A few specific items: Prisoners at Mauthausen were tortured in the manner depicted. However, Hermann Göring never appeared there. Göring and Hitler’s personal competition for looted art is well documented, as is Göring’s obsession with the Amber Room, though there is no evidence he ever attempted to actually possess it. The Soviet commission for which Karol Borya and Danya Chapaev supposedly worked was real and actively sought looted Russian art for years after the war, the Amber Room at the top of its wanted list. Some say there is, in fact, a curse of the Amber Room, as several have died (as detailed in chapter 41) in the search—whether by coincidence or conspiracy is unknown. The Harz Mountains were extensively used by the Nazis to hide plunder, and the information described in chapter 42 is accurate, including the tombs found. The town of Stod is fictional, but the location, along with the abbey that overlooks it, is based on Melk in Austria, a truly impressive place. All the stolen art detailed at various points in the story is real and remains among the missing. Finally, the speculation, history, and contradictions about what may have happened to the Amber Room noted in chapters 13, 14, 28, 41, 44, and 48, including a possible Czech connection, are based on actual reports, though my resolution of the mystery is fictional.

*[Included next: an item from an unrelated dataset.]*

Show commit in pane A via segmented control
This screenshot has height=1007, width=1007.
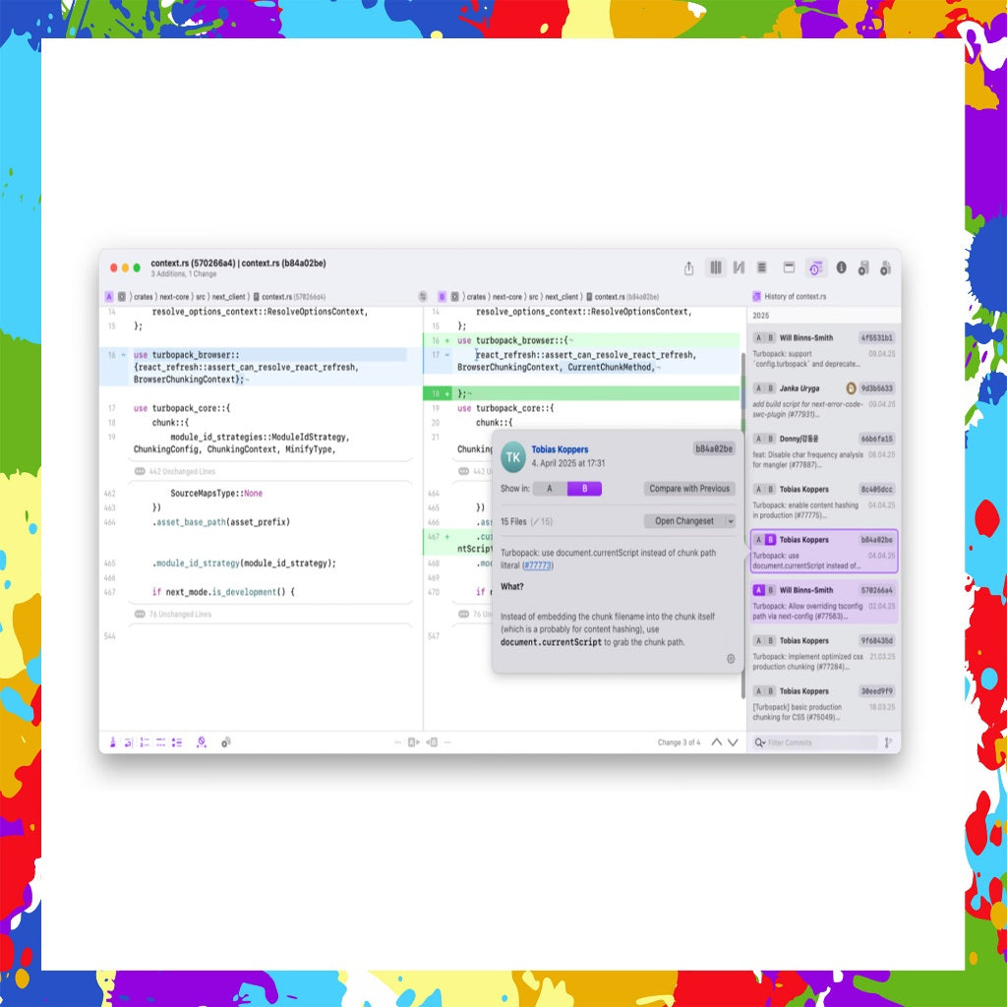[x=550, y=489]
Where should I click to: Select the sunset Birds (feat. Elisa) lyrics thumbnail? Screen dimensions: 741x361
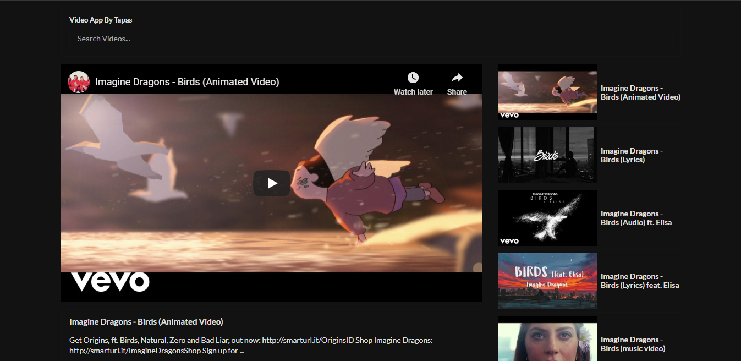click(x=547, y=281)
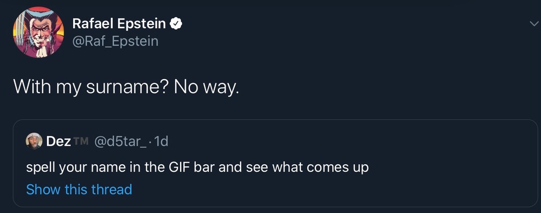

The Amber Room’s disappearance in 1944 was a tremendous loss. At present, the room is being restored at the Catherine Palace by modern-day artisans who are laboring to re-create, panel by panel, magnificent walls crafted entirely of amber. I was fortunate to spend a few hours with the chief restorer, who showed me the difficulty of the endeavor. Luckily, the Soviets photographed the room in the late 1930s, planning on a restoration in the 1940s—but of course, war interfered. Those black-and-white images now act as a map for the re-creation of what was first fashioned more than 250 years ago.
The chief restorer also provided me with his insight into what may have happened to the original panels. He believed, as many others do (and as postulated in chapter 51), that the amber was either totally destroyed in the war or, like gold and other precious metals and jewels, the amber itself commanded the greatest market worth. It was simply found and sold off piece by piece, the sum of its parts far greater in value than the whole. Like gold, amber can be reshaped, leaving no trace of its former configuration, so it is possible that jewelry and other amber objects sold throughout the world today may contain amber from that original room.
But, who knows?
As Robert Browning was quoted saying in the narrative:Suddenly, as rare things will, it vanished.
How true.
And how sad.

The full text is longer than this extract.